Album Review: Christopher Owens- "Lysandre" - Perfectly Ok































Last July, when Christopher Owens announced that he was leaving Girls, the band that he had formed in 2007 with bassist / producer Chet "Jr" White to pursue a solo career it made me sad. Now that I have heard his debut album Lysandre, I feel even sadder or maybe this numb feeling is just boredom. It's not that the songs on this album are all that bad (Ok, the instrumental Riviera Rock is pretty god awful) it is that they don't grab you by the shirt collar and draw you into their stories. Some songs come close and at times you almost get the sense that you are eavesdropping on Owens intimate feelings but then (at almost every turn) the over sweet production stops that from happening. As you just start to care in Here We Go a kind of insipidly sweet flute blocks you. In New York City you seriously want to stuff a rag in the bell of the sax player. A Broken Heart feels more like Girls and does sweep you up in it's embrace due to a really tender vocal performance by Owens but still, the song would of been better served with a less pristine production. Here We Go Again certainly is a solid song but like most of Lysandre feels ok but not inspired.

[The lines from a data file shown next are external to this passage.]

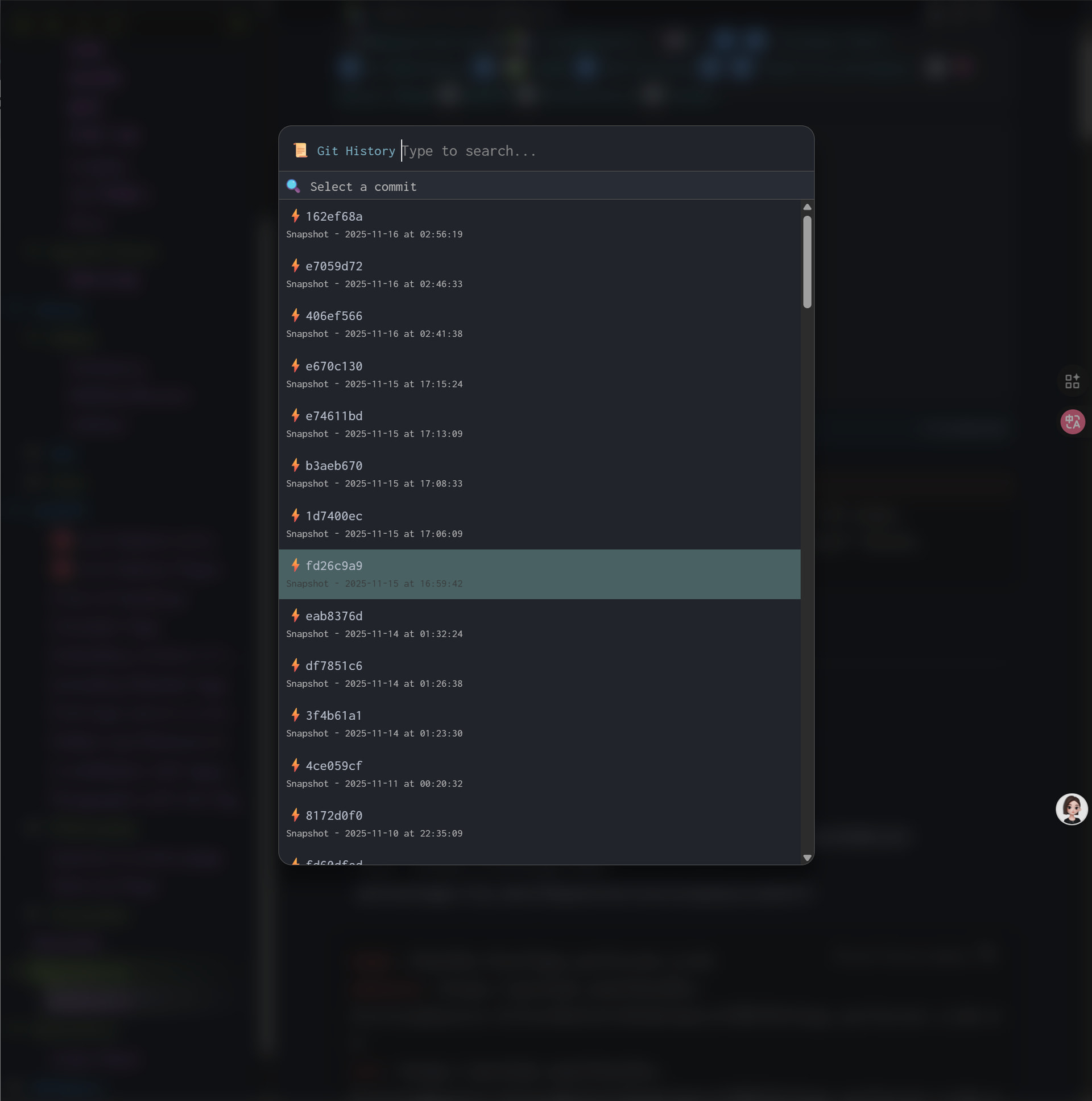Select commit eab8376d from 2025-11-14
The image size is (1092, 1101).
[x=334, y=617]
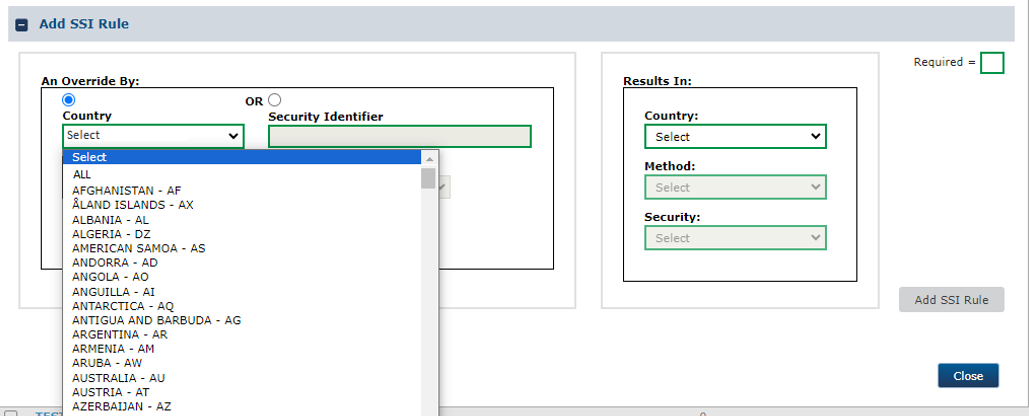1029x416 pixels.
Task: Choose the highlighted Select placeholder option
Action: coord(90,157)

When I heard Riviera Rock which could be an 80's soundtrack for a Miami Vice episode I almost dropped my diet Coke as my grip lessened and my jaw dropped open. For a split second it became crystal clear to me that Owens was fucking with me, ok not me, but us. YES- it was an audacious bit of self mockery and a statement on the media to purposely put out an album full of so so songs and wait for the Pitchforks of the world to embrace it. To not only embrace it but love it. NOT one of us in the blogosphere would have the balls to say the emperor has no fucking clothes on! My theory only made more sense when I heard "Love is in the Ear of the Listener" that sounds like a song co-written by Jimmy Buffett and Kermit the Frog! Chet White is flashing in my mind. Maybe he is the missing link, maybe he was a sounding board that helped filter out the musical muck or maybe his producing skills would of elevated the material (?).

Everywhere You Knew is pleasant. I am listening to the last song Part of Me and I am crazy now. I have taken a big drink of the funny colored kool-aid. I am starting to like harmonica solos. I feel dirty from the sweet songs that would be a huge hit at most convalescent homes. I am now fighting back, clawing at my CD's desperately wanting to hear the Elliot Smith Figure 8 album or Fear Fun by Father John Misty or Father, Son, Holy Ghost by Girls.